Secondly, David Garland has argued that to talk of a press-driven criminal justice policy implies that the journalists simply conjure up public opinion without reference to what is actually happening at the time: a position he suggests rather simplifies the press/public nexus and one which ignores the numerous sources of prison information which exist (Garland 2001). Notwithstanding Lewis et al.'s findings noted above which offer evidence of exactly the kind of journalistic practice which Garland is sceptical of, it is the kinds of "public" voices which are incorporated into news stories about prison that I would argue are problematic. Here, I find Hall et al's primary definer thesis persuasive.
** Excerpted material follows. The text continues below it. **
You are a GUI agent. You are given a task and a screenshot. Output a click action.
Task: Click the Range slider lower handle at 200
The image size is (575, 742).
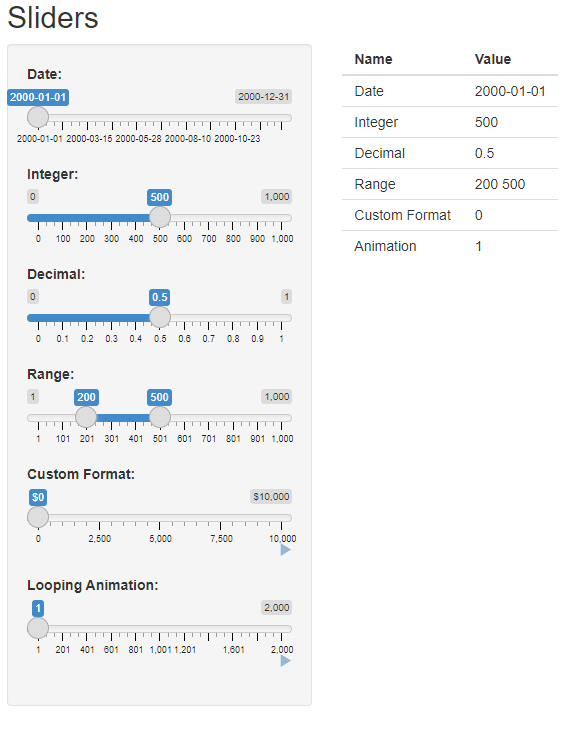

Hall et al's have argued that structured and hierarchical access to the news by elite groups, serves to define particular media discourses, which, translated into a "public idiom" resonate with the news audience (Hall et al. 1978). Thus, journalistic practice of meeting deadlines and notions of reporting objectively and accurately, create an over-reliance on 'those in powerful and privileged institutional positions' (Hall et al. 1978: 58). Criticisms of the thesis have been widely published (see for example Greenberg 2004; Miller et al. 1999; Schlesinger 1990). Among other things, they question the coherence and homogeneity of elite groups; note occasions when the media challenge the primary definers; and the openness of journalists to marginalised groups . I do accept the difficulties in the argument noted by the likes of Greenberg, Miller and Schlesinger, but in all four of the stories I have discussed, the newspapers offer very few interventions in the debate from prisoner's rights movement, dissenting political voices or even the Home Office itself. Meanwhile, it is the "expert" legitimating function of dominant pro-prison voices that are used to represent public opinion - whether constructed as the "common sense" view that prisoners should not be allowed to visit their families using affordable air travel; or "political correctness gone made" in seeking religious and racial equality. These preferred voices - the Conservative MP, the Prison Officers Association, the pub landlord, the victim support group spokesperson - primarily define the public opinion on prison here. Further, they seek to legitimise the newspaper's position of misinforming, mythologising and distorting the aim and role of the UK prison system: examples of yet more harsh sentences directed at Britain's prisoners.